Feig and Dippold build in persistent references to both previous Ghostbusters movies, though few of them have any sort of vital function in the film, functioning more as gags and intertextual doodles than anything else. These rapid-fire homages are less reverent than the loose, too-casual structure and vaguely anarchic tone that Feig creates, granting the 2016 Ghostbusters more or less the same flaws of construction of the 1984 Ghostbusters (the music, headlined by Fall Out Boy’s take on Ray Parker, Jr.’s iconic “Ghostbusters Theme”, is unquestionably worse). The advances in visual effects in the past 30 years really show (we love the earlier movie, but those ‘80s effects did not age well), and the action scenes are pleasingly amped up as well (Holtzmann goes to town on a swarm of ghouls in the Times Square climax in particularly badass fashion). It’s also a proudly New York City movie (even if it was mostly shot in Boston and Australia), in close touch with what the city now is but also what it once was: New York’s colourful past literally comes back to haunt its corporatized present in the supernatural vortex of the climax, with ghosts from its previous eras emerging from the pavement like miasmatic history to be dispatched by our heroines (“Oh my god, you killed a Pilgrim!”).

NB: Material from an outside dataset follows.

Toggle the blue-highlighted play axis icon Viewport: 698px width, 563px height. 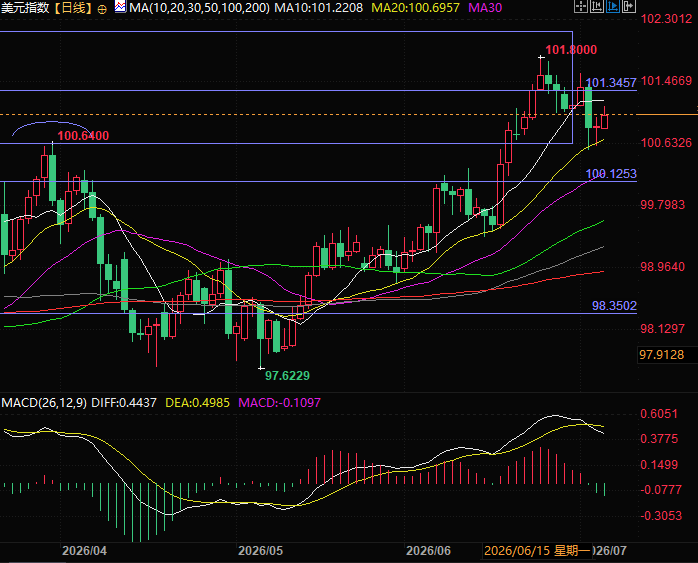pos(613,6)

Although some will never be able to accept heroines spearheading a recognizable, bankable blockbuster movie franchise, Ghostbusters demonstrates that the representational transition need not be a bumpy one. It’s far from perfect, but so was the 1984 film. Parsing the various features of Feig’s film, it’s roughly approximate to Ivan Reitman’s acknowledged classic in most important ways (minus, of course, the originality). It even improves on the original in not only the ways mentioned above, but by excising the problematic “romantic” subplots (one of which came across as more than a little creepy at the least).
More than the male Ghostbusters (one of which was 75% out to get laid above all), the female ones are dedicated professionals (even if they are basically inventing their profession as they go along), absorbed in their work with little time for the distraction of sexual entanglements. Erin is allowed a bashful schoolgirl crush on the pretty Kevin, but Abby isn’t into him or anyone else of the opposite (or same) sex, nor is Patty (Holtzmann, although played by the openly gay McKinnon, seems unlikely to be interested in spending the night with anything other than a sodering gun). Ultimately, these women are into ghosts, and into the sense of comradery, belonging, and collaborative accomplishment that chasing the unsettled dead as a team grants them. They haven’t the time for men, they’re too busy bustin’. That might be this consistently enjoyable, occasionally delightful new Ghostbusters‘ clearest middle-finger to the baying MRA sorts as well as its most robust feminist statement.